Tom Brady completely redefines the conventional ideas of traditional realism and expressionism. Brady offers us a convincing vision that knows what it wants, contrary to what the viewer might expect. A sense of a truly new realism emerges. This is a realism based on more than just the photo quality or the observational aspects; it is an experience of the artist’s vision, from the eye, to the hand, to the canvas. The physical quality of the paint becomes almost sculptural.
The realism of the painting is Brady’s internal vision, seen through the artist’s own human eye, as the observer. We see the image in flux as it transposes from the eye to the hand. We see it in the form of paint, which in the hands of Brady seems like a sinuous organism. Trapped somewhere in between the real and the surreal, there is a human being, an emotional motion, and not the mundane general observation of nature⦠far from a typical representation.
Approaching each work with an almost scientific process from conception to birth, Brady begins with an expressive color pastel drawing from life produced in a matter of minutes. Later he selects the rare few drawings that capture that perfectly natural interaction between the figures and their environments, which unmistakably illustrates real life. From that initial sketch Brady creates dozens of pencil drawings defining and redefining every initial mark. Through these repetitions the marks become second nature. So, when he is prepared to approach the canvas, the marks are no longer contemplated or questioned; his work has become a performance. An artist, an athlete, the drawings, the training, the paintings, the big game- Tom Brady becomes entirely immersed in that moment of creation!
Ultimately we are presented with an uninhibited, exaggerated perspective of reality. Brady’s sense of deep pain is accompanied by a true optimism about the paintings final visual reality, which has been transformed through the intense process. The confidence, the commitment, the charity become Brady’s generous gift to us all who still must learn to understand.
- Jeffrey Frederick & Chuck Connelly 4/07
Jeffrey Frederick is a visual artist and curator. He received his BFA, in glassblowing, from Tyler School of Art in 2004. He is currently the Managing Director of the Knapp Gallery.
Chuck Connelly has maintained a career as a painter for over twenty-five years. He currently resides in East Oak Lane, Philadelphia where he continues to work as a fine artist.
Artist's Statement
“Art always makes a political statement. Half of the art is what you choose to paint, the other half how you paint it. I choose to paint workers, people on the streets, landscapes inhabited by family farmers invisible to the corporate life. I grew up the only son of a truck driver when unions equaled freedom and workers were crusaders in the cause.

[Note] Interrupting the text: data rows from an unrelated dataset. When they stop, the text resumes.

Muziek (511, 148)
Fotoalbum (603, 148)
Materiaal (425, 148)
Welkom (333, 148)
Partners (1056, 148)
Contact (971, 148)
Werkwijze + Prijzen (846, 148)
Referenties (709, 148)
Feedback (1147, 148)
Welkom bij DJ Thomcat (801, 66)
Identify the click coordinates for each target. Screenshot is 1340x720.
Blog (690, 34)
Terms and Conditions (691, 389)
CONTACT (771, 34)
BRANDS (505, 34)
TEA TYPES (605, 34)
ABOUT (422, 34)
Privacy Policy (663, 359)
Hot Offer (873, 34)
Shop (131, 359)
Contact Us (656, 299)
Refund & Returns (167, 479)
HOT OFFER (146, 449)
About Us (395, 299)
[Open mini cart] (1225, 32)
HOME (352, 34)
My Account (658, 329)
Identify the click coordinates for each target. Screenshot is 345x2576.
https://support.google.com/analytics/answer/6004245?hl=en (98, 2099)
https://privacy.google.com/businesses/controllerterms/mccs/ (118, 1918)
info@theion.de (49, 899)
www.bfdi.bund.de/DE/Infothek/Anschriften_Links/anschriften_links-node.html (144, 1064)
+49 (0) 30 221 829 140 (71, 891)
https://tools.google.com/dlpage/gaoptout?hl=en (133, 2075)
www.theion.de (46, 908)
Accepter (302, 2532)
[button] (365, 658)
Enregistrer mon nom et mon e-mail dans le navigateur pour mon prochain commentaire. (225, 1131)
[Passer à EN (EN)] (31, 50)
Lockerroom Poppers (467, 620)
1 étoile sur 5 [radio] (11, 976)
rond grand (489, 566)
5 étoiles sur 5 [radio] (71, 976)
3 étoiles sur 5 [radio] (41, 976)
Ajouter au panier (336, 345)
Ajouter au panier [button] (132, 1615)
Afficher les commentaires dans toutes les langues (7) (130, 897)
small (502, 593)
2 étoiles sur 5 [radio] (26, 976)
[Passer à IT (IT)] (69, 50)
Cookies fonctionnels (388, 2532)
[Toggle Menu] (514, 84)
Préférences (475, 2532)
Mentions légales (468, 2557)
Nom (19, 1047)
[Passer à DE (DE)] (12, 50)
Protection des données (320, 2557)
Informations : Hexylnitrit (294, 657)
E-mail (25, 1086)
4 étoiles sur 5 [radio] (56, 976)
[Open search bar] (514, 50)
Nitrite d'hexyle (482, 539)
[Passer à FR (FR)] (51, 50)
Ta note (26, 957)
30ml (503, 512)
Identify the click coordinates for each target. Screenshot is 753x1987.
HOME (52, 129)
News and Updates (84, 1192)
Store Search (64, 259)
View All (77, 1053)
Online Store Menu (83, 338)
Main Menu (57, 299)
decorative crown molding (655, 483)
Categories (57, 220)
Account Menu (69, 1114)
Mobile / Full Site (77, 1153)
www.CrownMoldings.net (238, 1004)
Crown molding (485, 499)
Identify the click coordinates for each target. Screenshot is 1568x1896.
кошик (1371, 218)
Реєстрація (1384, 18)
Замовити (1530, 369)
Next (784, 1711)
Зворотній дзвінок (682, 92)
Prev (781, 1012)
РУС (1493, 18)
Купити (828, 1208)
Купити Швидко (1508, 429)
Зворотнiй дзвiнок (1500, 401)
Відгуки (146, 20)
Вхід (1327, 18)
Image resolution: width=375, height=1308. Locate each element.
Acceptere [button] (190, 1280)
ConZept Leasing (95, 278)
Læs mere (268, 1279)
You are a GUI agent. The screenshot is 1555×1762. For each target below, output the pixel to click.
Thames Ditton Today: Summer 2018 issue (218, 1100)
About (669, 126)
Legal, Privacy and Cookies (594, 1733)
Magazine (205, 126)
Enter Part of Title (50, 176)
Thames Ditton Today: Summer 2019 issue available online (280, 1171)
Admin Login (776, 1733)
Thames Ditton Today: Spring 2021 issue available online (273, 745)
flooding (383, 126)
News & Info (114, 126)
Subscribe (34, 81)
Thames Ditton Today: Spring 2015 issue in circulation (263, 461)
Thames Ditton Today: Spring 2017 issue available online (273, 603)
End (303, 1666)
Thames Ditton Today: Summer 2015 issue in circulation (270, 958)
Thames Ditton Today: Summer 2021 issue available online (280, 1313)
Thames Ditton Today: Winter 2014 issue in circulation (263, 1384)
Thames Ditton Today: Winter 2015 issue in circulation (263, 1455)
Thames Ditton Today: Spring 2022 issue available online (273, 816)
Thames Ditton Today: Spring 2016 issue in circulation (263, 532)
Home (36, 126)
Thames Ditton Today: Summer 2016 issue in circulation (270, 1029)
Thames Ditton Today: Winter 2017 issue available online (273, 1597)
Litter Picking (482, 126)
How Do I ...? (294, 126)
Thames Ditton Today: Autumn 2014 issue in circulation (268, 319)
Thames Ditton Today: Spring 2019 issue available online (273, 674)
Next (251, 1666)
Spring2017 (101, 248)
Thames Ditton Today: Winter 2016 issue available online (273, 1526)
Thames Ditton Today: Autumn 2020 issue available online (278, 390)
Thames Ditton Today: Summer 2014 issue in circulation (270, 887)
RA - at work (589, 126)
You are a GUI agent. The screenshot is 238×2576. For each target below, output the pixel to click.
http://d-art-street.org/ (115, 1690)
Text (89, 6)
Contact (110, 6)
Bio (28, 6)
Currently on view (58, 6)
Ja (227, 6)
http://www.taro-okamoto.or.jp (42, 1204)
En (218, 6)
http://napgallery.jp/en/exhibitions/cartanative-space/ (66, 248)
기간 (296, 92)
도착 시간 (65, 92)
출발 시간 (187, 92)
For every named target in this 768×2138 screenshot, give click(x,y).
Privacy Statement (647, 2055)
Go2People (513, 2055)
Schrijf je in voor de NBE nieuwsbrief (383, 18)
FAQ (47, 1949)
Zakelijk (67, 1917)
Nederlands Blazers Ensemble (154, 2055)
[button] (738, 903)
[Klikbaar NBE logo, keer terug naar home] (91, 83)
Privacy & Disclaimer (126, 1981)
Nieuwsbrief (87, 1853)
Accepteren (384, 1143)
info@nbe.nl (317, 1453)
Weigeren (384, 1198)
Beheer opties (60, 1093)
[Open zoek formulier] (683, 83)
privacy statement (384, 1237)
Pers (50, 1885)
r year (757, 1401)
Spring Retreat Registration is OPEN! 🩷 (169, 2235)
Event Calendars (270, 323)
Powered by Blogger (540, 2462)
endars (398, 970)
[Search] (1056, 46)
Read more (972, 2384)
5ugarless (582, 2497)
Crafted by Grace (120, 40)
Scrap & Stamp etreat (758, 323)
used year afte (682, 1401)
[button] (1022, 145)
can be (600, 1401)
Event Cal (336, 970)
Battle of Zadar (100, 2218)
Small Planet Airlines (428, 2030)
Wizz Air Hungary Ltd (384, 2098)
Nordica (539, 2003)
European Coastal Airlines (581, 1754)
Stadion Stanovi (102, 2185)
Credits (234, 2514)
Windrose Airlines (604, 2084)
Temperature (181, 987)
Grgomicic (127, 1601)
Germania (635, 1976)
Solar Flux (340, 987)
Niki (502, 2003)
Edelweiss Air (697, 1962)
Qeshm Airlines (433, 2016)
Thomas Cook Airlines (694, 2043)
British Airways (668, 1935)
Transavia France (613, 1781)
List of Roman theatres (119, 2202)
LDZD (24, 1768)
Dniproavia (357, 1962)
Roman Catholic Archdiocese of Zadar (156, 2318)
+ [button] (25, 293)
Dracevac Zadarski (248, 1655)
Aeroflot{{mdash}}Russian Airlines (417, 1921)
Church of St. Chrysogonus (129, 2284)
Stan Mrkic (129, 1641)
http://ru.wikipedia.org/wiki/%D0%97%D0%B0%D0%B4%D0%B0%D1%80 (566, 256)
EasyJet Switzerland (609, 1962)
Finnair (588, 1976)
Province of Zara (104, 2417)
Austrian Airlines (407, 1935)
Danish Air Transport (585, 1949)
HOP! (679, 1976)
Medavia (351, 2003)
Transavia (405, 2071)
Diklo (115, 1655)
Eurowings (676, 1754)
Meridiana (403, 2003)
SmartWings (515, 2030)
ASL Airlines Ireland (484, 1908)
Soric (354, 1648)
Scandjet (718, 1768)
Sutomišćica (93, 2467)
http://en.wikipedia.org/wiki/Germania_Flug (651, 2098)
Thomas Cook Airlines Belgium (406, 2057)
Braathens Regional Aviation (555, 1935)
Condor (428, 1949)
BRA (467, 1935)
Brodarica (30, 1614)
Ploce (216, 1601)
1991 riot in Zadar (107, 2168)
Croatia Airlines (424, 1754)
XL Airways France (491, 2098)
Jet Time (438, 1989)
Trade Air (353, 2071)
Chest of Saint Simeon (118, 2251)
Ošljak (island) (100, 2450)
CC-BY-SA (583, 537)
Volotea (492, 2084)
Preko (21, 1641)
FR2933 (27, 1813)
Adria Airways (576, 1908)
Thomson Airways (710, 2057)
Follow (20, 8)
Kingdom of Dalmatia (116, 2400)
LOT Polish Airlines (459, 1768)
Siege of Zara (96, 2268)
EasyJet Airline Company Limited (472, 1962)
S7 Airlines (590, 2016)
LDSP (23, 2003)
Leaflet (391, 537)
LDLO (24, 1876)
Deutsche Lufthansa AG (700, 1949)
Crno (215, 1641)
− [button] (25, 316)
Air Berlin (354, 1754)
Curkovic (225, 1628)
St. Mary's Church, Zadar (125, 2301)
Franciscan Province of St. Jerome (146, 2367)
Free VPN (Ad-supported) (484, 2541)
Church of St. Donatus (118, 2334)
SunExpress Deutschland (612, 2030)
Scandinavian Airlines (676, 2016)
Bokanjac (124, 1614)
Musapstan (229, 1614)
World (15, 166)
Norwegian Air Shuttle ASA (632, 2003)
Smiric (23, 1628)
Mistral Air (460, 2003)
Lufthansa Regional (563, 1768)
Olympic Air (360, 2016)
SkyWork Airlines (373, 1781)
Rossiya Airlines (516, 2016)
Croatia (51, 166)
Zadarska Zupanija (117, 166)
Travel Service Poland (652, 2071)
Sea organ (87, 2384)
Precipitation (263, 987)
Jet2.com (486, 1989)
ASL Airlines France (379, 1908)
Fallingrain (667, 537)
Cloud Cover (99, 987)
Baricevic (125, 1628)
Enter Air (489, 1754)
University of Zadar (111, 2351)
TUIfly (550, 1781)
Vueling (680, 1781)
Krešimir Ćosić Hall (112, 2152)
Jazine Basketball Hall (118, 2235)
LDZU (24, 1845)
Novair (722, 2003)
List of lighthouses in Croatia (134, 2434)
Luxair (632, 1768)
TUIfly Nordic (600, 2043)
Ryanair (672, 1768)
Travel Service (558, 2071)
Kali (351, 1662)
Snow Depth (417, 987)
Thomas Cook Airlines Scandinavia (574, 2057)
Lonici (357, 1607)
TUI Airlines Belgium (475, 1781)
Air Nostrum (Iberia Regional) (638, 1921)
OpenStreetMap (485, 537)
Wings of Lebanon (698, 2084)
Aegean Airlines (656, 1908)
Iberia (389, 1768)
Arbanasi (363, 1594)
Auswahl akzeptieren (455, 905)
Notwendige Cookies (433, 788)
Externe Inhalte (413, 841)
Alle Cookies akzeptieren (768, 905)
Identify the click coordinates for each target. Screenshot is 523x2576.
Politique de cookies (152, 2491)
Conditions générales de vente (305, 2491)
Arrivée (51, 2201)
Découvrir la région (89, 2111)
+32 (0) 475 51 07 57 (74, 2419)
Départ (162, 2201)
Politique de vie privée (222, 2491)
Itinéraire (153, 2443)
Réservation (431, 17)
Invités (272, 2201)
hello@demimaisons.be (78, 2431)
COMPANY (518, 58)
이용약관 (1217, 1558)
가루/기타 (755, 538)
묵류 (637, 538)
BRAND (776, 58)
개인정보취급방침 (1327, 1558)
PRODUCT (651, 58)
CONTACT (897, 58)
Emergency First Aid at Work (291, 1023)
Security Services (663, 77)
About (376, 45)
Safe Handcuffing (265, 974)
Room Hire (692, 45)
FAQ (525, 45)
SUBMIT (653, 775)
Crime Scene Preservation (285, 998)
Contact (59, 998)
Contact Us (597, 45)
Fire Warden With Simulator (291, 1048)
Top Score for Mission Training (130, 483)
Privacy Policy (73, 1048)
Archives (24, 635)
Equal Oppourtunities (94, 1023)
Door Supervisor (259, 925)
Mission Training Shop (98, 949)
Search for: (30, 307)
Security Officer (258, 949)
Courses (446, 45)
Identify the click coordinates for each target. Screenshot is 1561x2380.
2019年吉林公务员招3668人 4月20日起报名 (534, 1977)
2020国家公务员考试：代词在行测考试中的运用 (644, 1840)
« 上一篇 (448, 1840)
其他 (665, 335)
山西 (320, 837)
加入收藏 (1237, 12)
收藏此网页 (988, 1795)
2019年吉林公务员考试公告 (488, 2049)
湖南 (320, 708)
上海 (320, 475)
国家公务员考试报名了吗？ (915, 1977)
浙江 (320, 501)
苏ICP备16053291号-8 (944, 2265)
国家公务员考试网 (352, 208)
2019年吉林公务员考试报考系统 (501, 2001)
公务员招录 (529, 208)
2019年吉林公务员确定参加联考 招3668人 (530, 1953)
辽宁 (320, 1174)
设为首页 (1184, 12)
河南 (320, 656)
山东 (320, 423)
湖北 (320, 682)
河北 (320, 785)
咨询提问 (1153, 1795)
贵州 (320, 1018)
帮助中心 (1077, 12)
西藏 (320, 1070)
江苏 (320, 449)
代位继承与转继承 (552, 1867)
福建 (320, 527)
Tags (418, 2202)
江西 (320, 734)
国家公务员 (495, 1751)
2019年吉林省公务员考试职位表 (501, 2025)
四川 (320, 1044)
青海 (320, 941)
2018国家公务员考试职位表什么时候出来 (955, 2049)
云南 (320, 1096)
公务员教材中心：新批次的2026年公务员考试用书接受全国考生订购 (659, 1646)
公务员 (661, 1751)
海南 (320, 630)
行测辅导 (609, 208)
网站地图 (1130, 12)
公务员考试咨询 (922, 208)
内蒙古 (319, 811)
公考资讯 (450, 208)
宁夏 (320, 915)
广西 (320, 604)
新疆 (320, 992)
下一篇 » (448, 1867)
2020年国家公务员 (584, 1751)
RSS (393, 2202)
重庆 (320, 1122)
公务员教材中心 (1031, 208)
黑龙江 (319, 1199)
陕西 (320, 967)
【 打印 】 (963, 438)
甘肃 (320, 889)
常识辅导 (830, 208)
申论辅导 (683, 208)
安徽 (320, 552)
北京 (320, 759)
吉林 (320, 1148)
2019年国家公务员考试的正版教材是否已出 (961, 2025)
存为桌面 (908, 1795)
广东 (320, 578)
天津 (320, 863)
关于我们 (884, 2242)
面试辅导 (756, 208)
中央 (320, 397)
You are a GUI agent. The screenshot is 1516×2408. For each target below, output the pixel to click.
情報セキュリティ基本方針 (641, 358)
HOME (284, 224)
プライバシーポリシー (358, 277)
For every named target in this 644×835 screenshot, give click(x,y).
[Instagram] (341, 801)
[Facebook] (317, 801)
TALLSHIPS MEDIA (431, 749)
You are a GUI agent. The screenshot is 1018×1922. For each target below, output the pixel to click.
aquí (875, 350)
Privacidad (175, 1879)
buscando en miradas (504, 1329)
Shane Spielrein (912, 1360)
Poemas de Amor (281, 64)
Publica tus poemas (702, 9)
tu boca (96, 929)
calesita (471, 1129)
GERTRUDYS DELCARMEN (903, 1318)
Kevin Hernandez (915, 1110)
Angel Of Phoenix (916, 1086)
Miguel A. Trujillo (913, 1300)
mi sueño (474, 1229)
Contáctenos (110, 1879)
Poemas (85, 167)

On a chilly morning, I stand off to the side, color pastels and sketchbook in hand; people are huddled, waiting and watching; cabbies sip coffee; black suits rush by. The bus pulls up; the old guy stands, cane leading; he moves in line to board. The bus, the line, the man and the cane create the moment, and my frantic drawing begins.
In the studio with fifty colors and just as many brushes, music blaring, I attack the painting. All at once, creation in a moment, cover all the canvas, mark against mark, movement and counter movement, yellow always yellow, gobs of white, cans of turpentine, piles of rags. Paint over paint, colors upon colors make new colors, sensuous and gestural. What are the essentials, what is real, what is important, what is true?
Two processes are intricately related, the initial inspiration of the street pastel and the physical transformation of the image into paint. These are seemingly simple processes, as long as you are willing to throw out forty of the fifty initial pastels and from the few that really are inspirational, willing to make fifty new preparatory drawings. Then you paint for thirty years, hope, and pray; and with a little luck, the culmination of the processes has magically taken on a life of its own!”